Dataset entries

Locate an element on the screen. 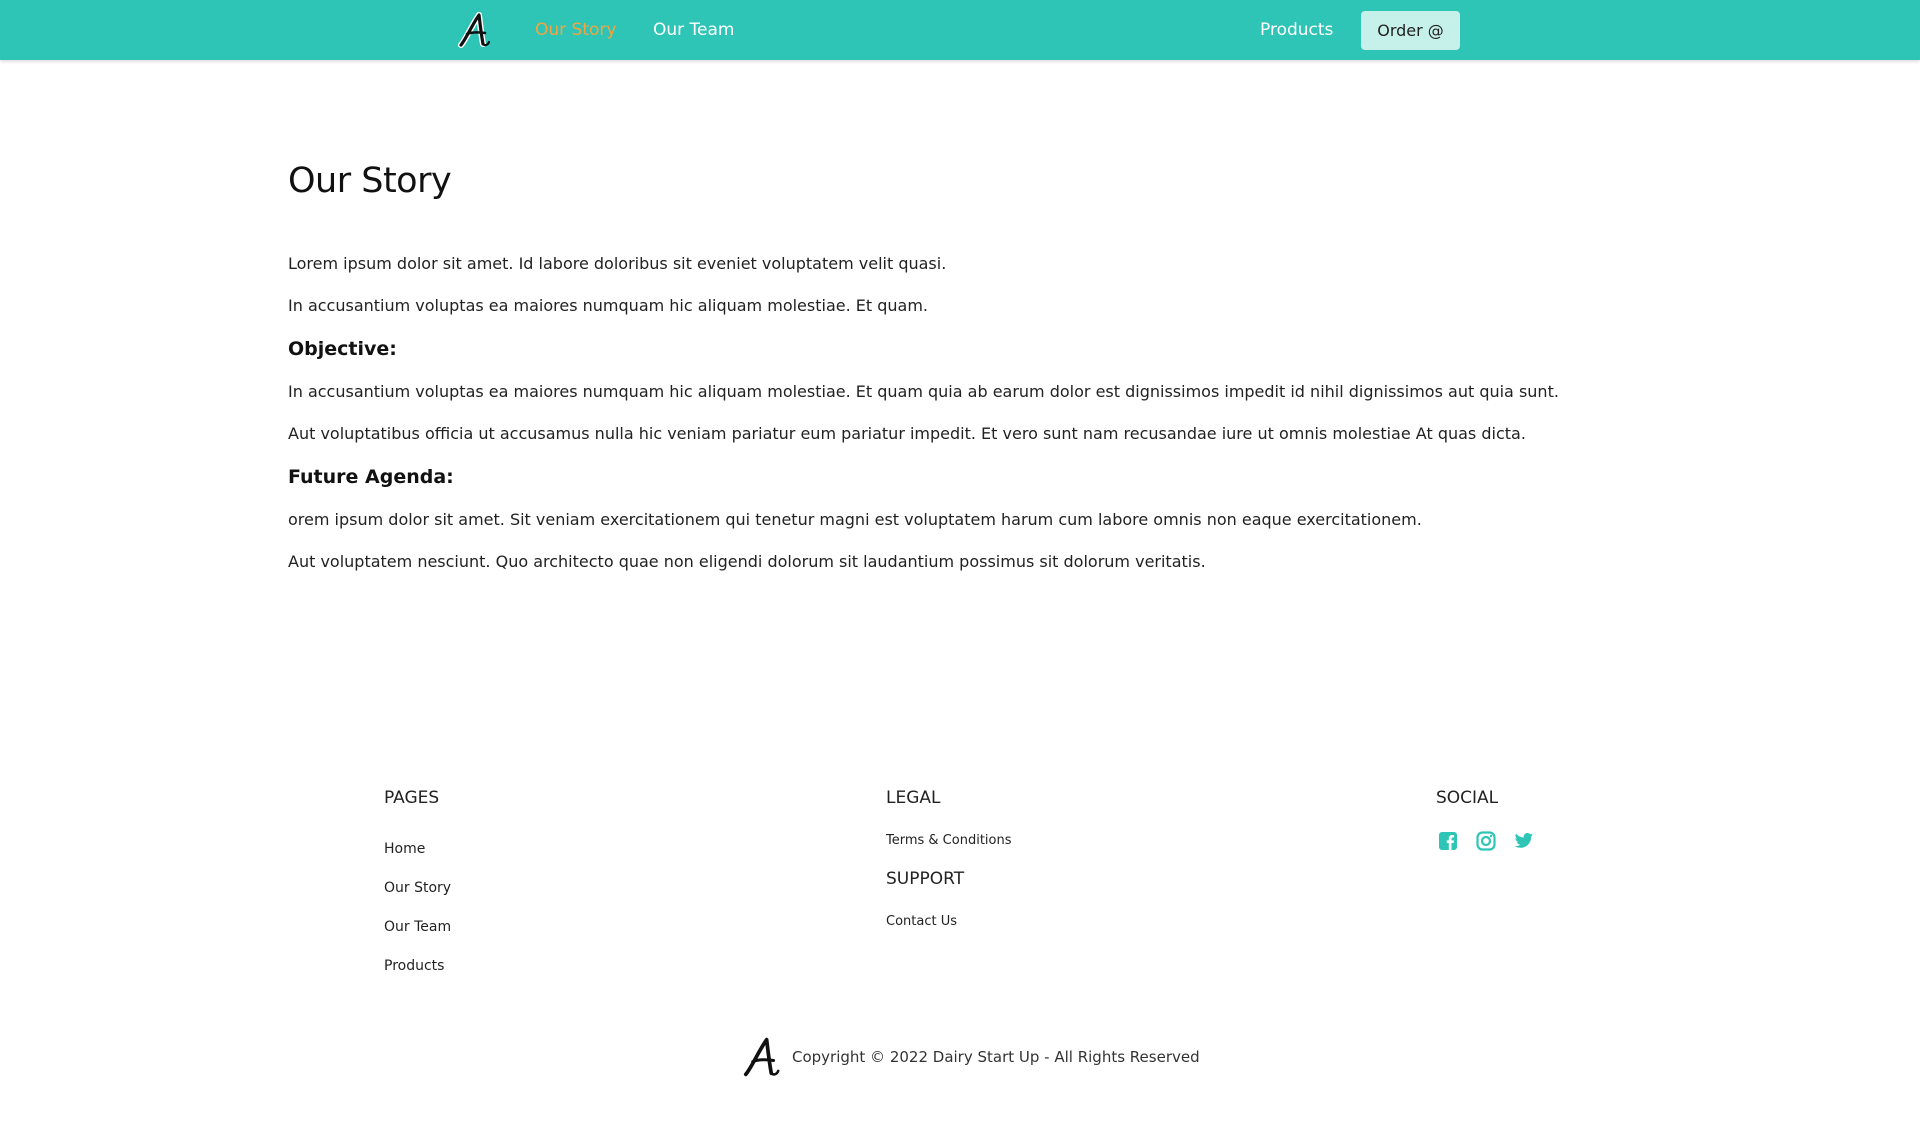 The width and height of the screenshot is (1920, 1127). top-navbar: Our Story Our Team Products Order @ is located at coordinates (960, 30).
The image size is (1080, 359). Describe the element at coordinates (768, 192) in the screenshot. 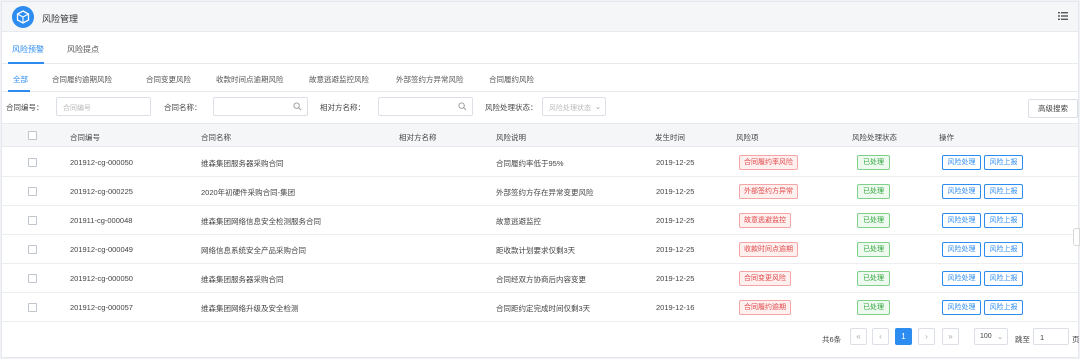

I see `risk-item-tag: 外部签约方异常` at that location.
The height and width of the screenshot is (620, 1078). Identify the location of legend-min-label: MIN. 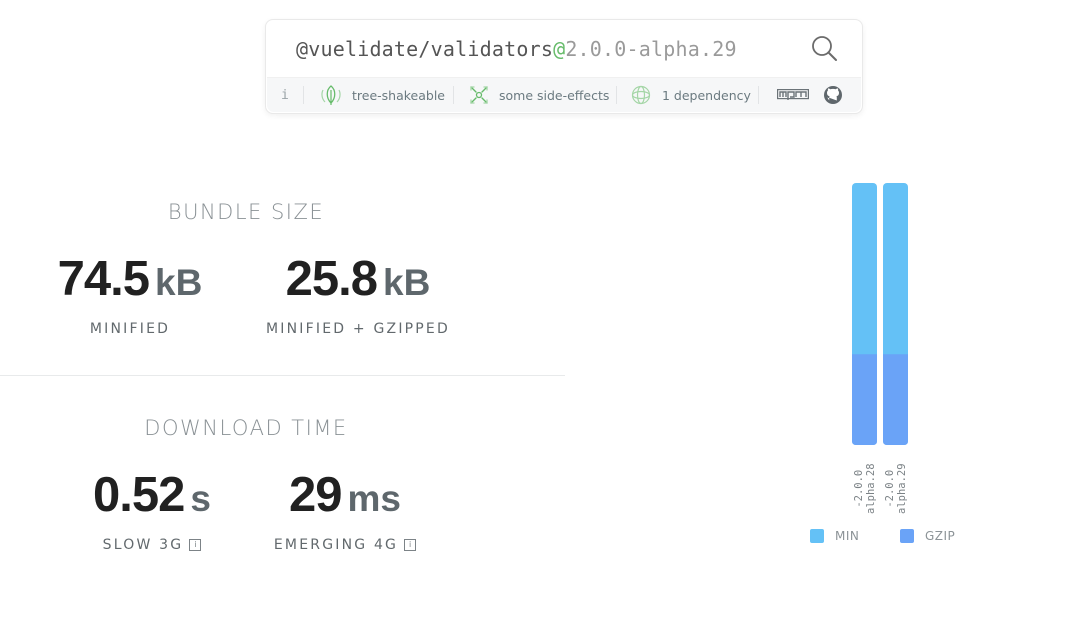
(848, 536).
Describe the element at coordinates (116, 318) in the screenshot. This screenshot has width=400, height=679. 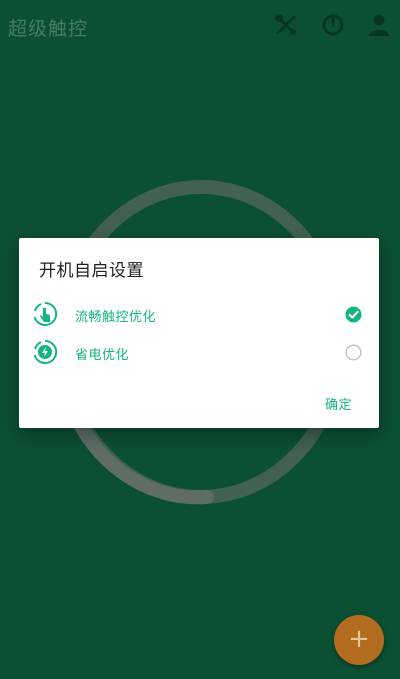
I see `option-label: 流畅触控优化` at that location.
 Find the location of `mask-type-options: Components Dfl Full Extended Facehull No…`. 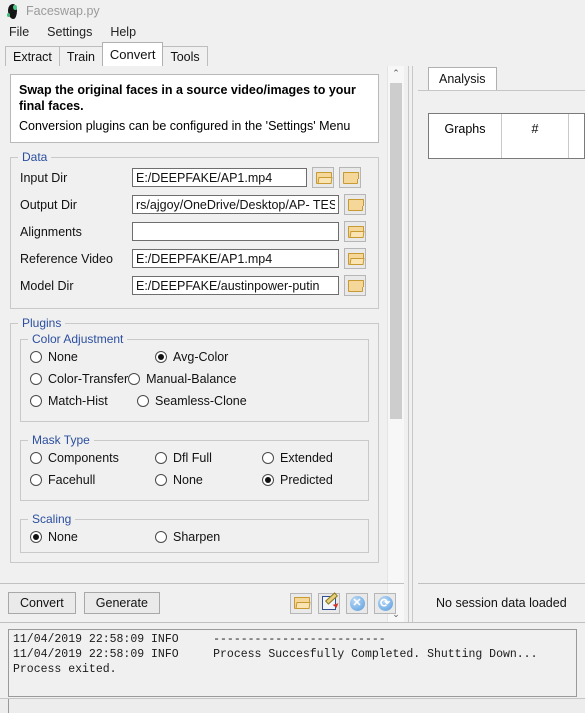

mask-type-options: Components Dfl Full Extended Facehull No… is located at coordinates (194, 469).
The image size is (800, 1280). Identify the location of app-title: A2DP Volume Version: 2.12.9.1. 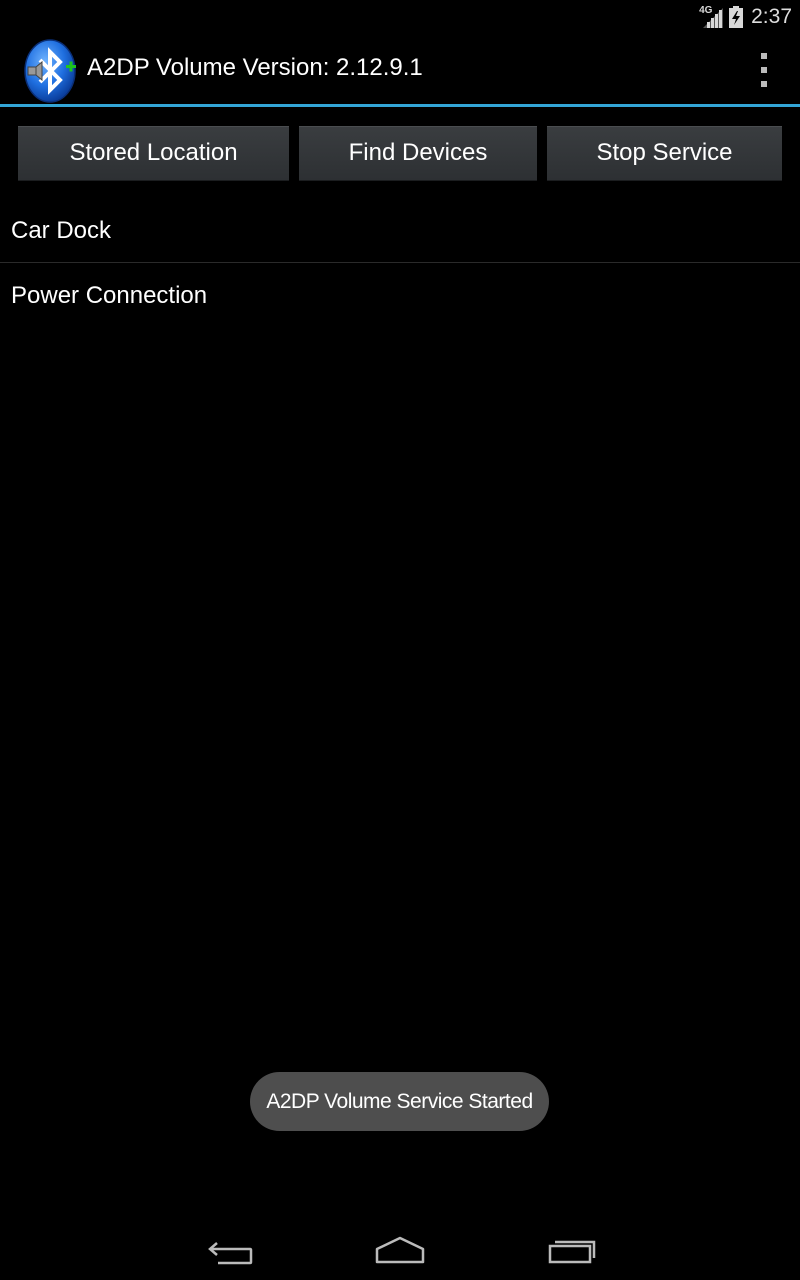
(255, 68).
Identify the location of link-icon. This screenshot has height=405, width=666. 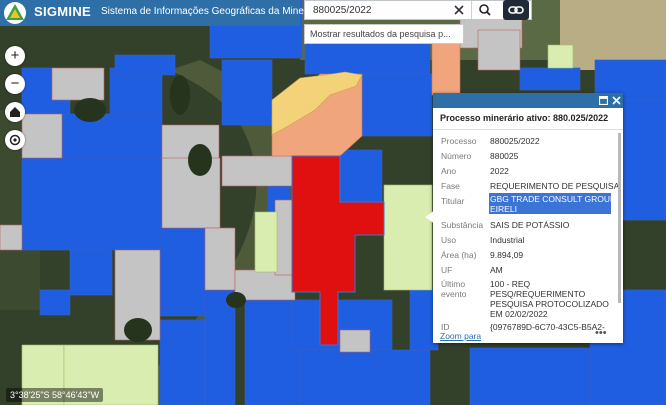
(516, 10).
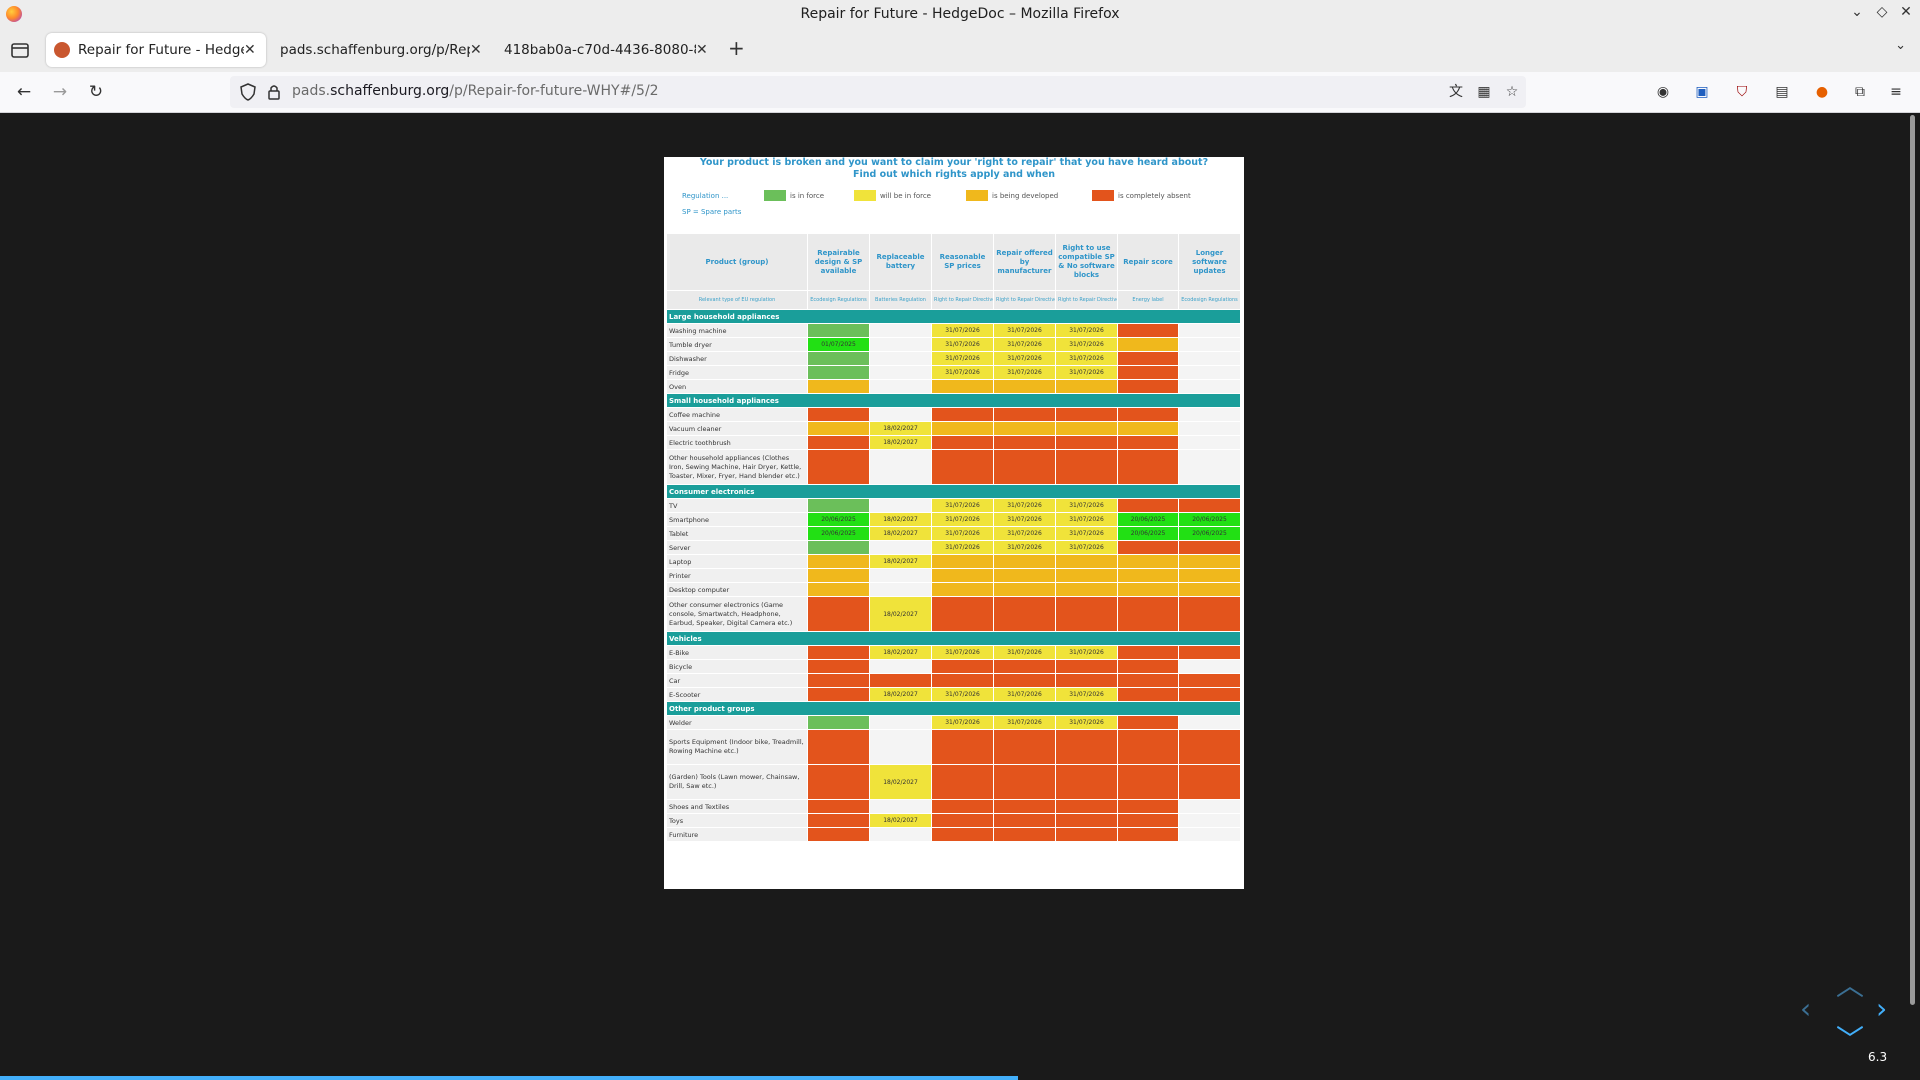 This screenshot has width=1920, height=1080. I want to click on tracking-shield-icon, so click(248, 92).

[Written task]: Reproduce the material verbatim, from the line containing "Find the location" through the end of the material, and omit the pictures from your output.

[Answer to the exercise]:
 Find the location of `mask-type-options: Components Dfl Full Extended Facehull No…`. 

mask-type-options: Components Dfl Full Extended Facehull No… is located at coordinates (194, 469).
The image size is (800, 1280). Identify the location of app-title: A2DP Volume Version: 2.12.9.1. 
(255, 68).
Identify the location of link-icon. This screenshot has height=405, width=666. 
(516, 10).
 This screenshot has width=1920, height=1080. I want to click on tracking-shield-icon, so click(248, 92).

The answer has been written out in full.